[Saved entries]
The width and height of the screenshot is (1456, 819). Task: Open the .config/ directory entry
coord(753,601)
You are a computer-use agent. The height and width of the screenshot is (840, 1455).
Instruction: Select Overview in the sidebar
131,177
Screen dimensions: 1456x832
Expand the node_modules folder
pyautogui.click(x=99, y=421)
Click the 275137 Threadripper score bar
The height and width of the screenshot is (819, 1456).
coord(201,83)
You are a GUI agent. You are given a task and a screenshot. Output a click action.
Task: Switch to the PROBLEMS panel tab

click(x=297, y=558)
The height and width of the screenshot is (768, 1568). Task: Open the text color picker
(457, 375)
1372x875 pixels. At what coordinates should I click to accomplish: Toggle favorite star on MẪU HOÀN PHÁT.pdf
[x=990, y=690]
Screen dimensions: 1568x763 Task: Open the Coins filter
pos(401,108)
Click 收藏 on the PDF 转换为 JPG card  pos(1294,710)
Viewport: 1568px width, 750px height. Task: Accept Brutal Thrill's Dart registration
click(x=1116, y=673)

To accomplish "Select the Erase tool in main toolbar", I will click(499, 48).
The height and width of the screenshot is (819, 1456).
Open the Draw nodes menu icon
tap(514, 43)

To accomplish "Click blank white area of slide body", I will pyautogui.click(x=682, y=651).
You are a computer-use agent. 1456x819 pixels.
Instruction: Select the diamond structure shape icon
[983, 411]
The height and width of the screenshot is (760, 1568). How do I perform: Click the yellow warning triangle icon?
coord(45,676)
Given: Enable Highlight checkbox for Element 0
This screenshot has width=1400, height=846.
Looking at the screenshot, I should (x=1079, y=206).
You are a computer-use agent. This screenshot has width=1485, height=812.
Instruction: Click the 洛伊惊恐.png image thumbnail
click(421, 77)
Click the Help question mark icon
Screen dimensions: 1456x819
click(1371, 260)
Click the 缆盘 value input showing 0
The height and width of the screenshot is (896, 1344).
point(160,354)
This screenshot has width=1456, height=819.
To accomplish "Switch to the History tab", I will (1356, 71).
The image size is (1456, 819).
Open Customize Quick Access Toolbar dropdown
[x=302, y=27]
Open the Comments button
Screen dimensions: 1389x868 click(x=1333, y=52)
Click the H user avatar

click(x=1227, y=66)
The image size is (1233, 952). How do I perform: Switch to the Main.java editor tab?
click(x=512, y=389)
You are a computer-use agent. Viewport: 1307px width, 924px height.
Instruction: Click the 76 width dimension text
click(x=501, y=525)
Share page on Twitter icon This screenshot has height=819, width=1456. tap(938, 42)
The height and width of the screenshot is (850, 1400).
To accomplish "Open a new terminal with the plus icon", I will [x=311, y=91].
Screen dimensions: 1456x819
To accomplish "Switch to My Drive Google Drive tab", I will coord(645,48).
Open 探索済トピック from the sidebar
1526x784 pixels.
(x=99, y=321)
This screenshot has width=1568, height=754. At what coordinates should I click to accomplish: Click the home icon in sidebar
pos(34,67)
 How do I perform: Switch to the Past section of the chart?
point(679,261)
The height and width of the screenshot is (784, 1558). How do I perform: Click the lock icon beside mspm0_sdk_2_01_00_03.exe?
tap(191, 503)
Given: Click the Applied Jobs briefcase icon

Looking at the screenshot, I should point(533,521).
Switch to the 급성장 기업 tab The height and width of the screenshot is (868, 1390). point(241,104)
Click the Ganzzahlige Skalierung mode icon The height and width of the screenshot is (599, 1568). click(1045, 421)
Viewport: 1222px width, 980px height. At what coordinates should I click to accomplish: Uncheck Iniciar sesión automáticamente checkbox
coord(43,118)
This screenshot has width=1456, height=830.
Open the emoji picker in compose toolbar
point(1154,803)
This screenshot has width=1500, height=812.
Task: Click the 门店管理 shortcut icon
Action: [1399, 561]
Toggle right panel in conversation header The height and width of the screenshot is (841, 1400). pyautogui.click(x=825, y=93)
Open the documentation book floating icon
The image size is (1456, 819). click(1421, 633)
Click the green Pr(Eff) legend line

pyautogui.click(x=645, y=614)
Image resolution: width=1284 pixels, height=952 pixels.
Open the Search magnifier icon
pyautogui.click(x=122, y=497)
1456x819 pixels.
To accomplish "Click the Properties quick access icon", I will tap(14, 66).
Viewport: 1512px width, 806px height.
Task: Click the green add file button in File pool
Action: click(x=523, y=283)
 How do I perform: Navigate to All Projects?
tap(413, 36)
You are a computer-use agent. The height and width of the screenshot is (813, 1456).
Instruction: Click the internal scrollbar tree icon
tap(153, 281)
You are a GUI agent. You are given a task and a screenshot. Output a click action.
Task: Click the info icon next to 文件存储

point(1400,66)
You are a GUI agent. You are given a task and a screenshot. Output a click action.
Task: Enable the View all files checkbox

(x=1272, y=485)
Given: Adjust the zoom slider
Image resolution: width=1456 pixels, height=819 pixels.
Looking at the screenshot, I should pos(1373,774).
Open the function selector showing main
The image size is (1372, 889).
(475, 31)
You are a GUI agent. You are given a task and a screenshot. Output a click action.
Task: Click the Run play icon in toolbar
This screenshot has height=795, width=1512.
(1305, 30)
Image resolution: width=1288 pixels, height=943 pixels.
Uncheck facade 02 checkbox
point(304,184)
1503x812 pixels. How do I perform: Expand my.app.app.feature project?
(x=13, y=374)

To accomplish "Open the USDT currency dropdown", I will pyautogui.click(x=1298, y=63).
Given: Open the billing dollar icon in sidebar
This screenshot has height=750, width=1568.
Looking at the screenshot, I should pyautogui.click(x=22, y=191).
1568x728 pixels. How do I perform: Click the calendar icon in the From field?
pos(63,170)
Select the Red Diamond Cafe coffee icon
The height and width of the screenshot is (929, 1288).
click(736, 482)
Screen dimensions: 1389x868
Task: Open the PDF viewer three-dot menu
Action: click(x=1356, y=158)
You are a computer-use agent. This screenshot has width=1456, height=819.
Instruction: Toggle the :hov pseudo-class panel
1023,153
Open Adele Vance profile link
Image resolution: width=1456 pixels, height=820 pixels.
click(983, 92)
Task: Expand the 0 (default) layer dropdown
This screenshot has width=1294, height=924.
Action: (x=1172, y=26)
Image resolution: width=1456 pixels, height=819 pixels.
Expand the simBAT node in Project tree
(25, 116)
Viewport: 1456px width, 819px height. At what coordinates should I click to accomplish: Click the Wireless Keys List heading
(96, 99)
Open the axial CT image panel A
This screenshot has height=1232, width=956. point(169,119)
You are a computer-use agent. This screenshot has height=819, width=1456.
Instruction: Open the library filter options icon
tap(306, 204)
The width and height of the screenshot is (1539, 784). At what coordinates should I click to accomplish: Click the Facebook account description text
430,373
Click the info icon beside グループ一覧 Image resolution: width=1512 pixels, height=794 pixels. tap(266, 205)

> [What you need to do]: Look through the data and show every line containing "computer".

> [Completed exercise]:
You are a computer-use agent. The height and width of the screenshot is (840, 1455).
You are a computer-use agent. 1456x819 pixels.
You are a computer-use agent. This screenshot has width=1485, height=812.
You are a computer-use agent. Viewport: 1307px width, 924px height.
You are a computer-use agent. The height and width of the screenshot is (813, 1456).
You are a computer-use agent. This screenshot has width=1456, height=819.
You are a computer-use agent. This screenshot has height=819, width=1456.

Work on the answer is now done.